The Chennai Super Kings smashed the living daylights out of their last two opponents, and so, the Rajasthan Royals decided to give a taste of their own medicine. With four wins in four, the Royals came high on confidence and boy did they put that confidence to full use, handing the previously unbeaten CSK a scathing eight-wicket loss in IPL 2015.
Choosing to bat first, CSK would have envisaged the kind of hitting they put the Sunrisers Hyderabad and Mumbai Indians bowlers through in their last couple of games, but the moment Brendon McCullum fell in the third over – inevitably to a spinner in the shape of Pravin Tambe – you knew this script was going to be different.
And so it very much proved to be as Suresh Raina fell in the fifth over, then Faf Du Plessis, to a wonderful catch from Chris Morris, who kept his place in the team despite the returning Shane Watson, in the seventh and finally Dwayne Smith (40, 29b, 3x4, 2x6) in the tenth, leaving CSK with plenty to do on 65/4.
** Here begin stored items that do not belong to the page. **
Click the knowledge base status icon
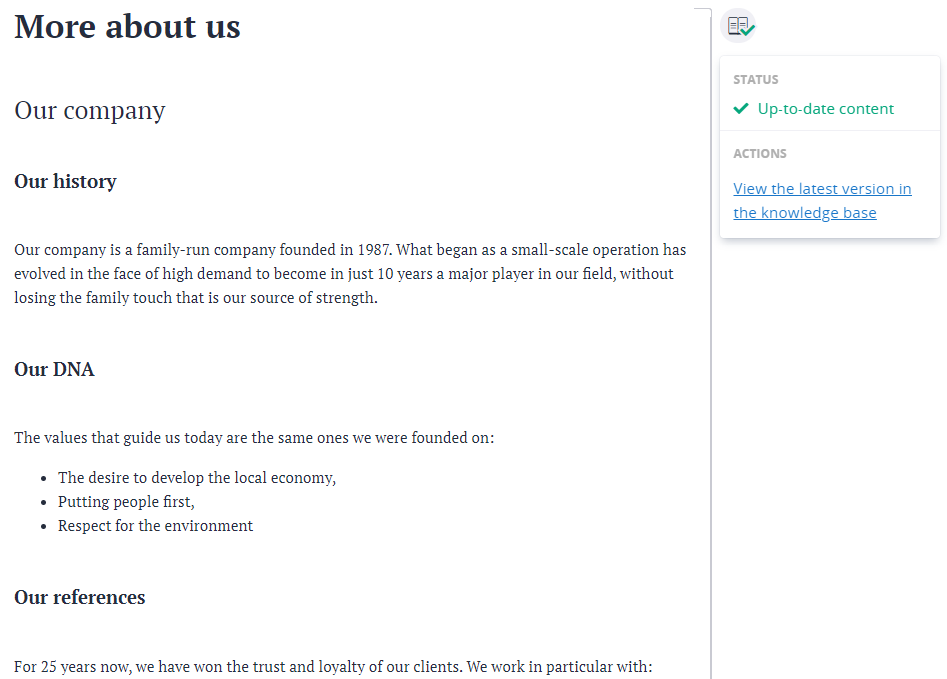Viewport: 947px width, 679px height. 739,26
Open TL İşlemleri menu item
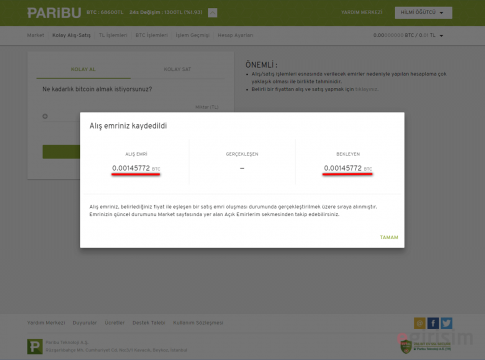This screenshot has width=485, height=360. pyautogui.click(x=113, y=35)
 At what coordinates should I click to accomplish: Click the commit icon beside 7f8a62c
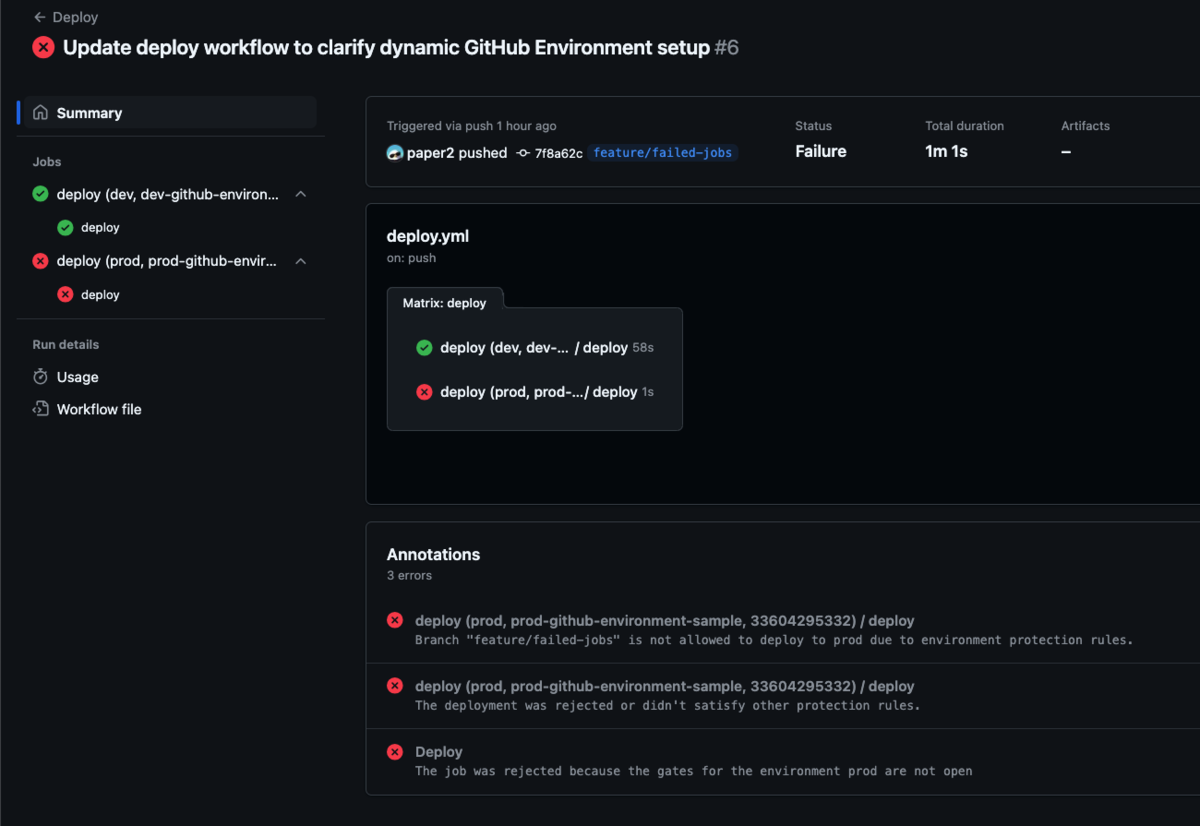point(523,153)
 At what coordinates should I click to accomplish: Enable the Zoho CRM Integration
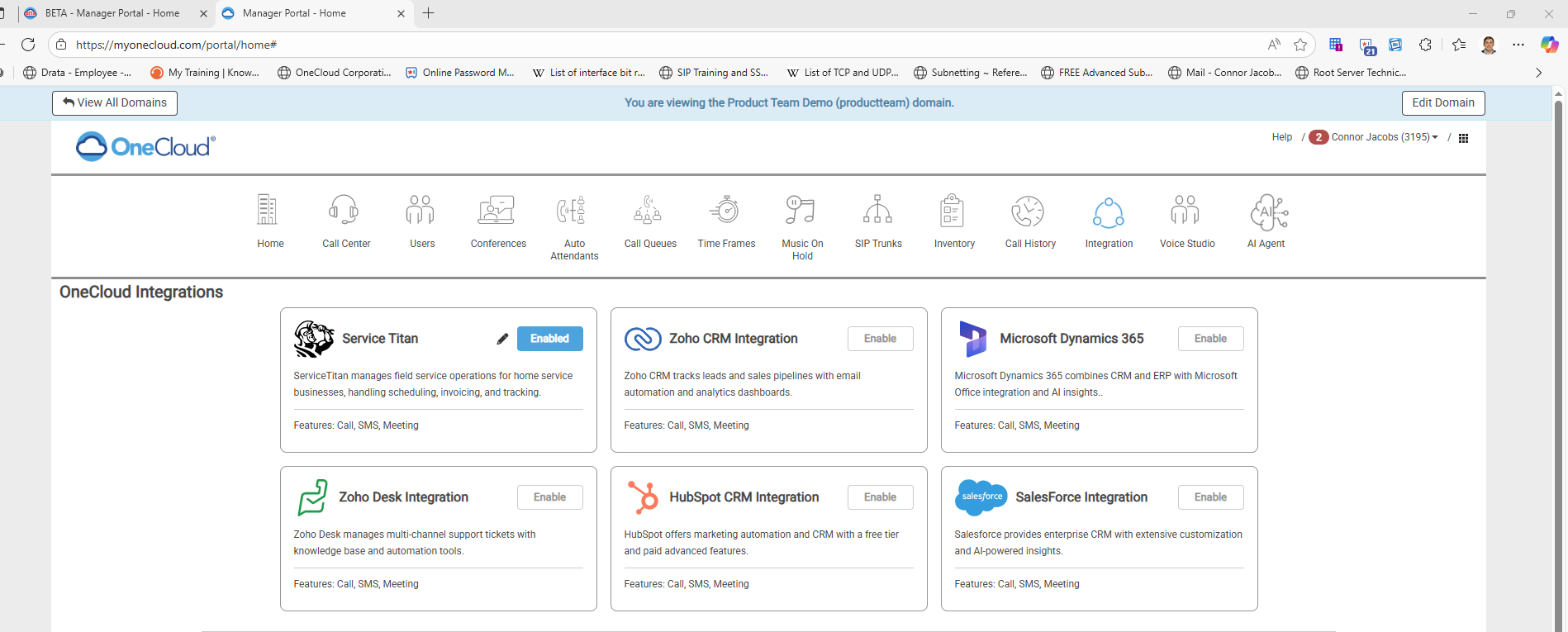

Dwayne Bravo (62 n.o., 36b, 8x4, 1x6) and MS Dhoni (31, 37b, 4x4) did just that, reasonably well, putting on an unbeaten 91 in 10.5 overs together, with the former very much the aggressor in the partnership.
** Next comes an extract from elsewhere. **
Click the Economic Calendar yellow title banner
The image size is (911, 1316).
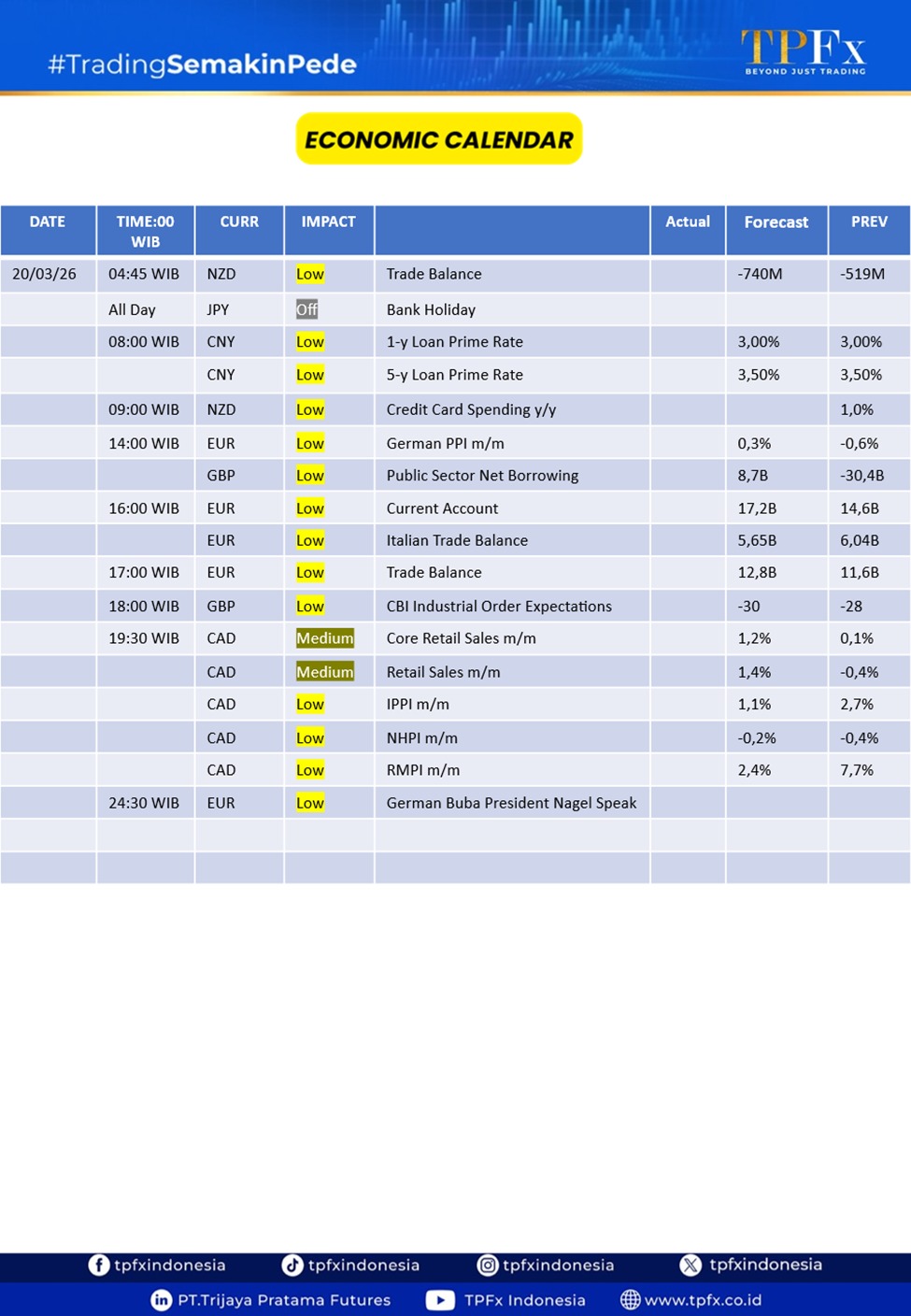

While Bravo caught fire in some style towards the final five, smashing some delightful boundaries through the offside and a big six over midwicket as well, Dhoni's struggles finding that six-hitting groove continued. The CSK skipper's inability to go smash-bang at will is very much becoming the rule rather than the exception, and so it was again, as that big bat of his just failed to make the desired contact way too often.
Despite Dhoni's struggles, however, CSK did well to get to 156/4 in their 20 overs, even if they would have liked another 15 runs or so more – not that it would have mattered one bit, of course, not with the manner in which Ajinkya Rahane and Shane Watson (73, 47b, 6x4, 4x6) went about their batting.
Rahane has been the batsmen of IPL 2015 so far, making 40+ scores at will and that form continued, as the opener found his aesthetic flow to perfect effect. Watson, playing his first match of IPL 2015, did take a little while to get into his zone, popping up the ball in the air a couple of times, with the white cherry just evading the fielders, but once he found his rhythm, he was his usual brutal best again.
A run chase always looks ridiculously easy when you get a big opening partnership in – like CSK did in their last game against the Mumbai Indians – and as easy as they come it was as Rahane and Watson put on 144 runs together in 16.1 overs to ease the Rajasthan Royals to an eight-wicket win – Watson and Steven Smith, yes he can get out, fell late in the match -- their fifth straight in IPL 2015, with 10 balls to spare.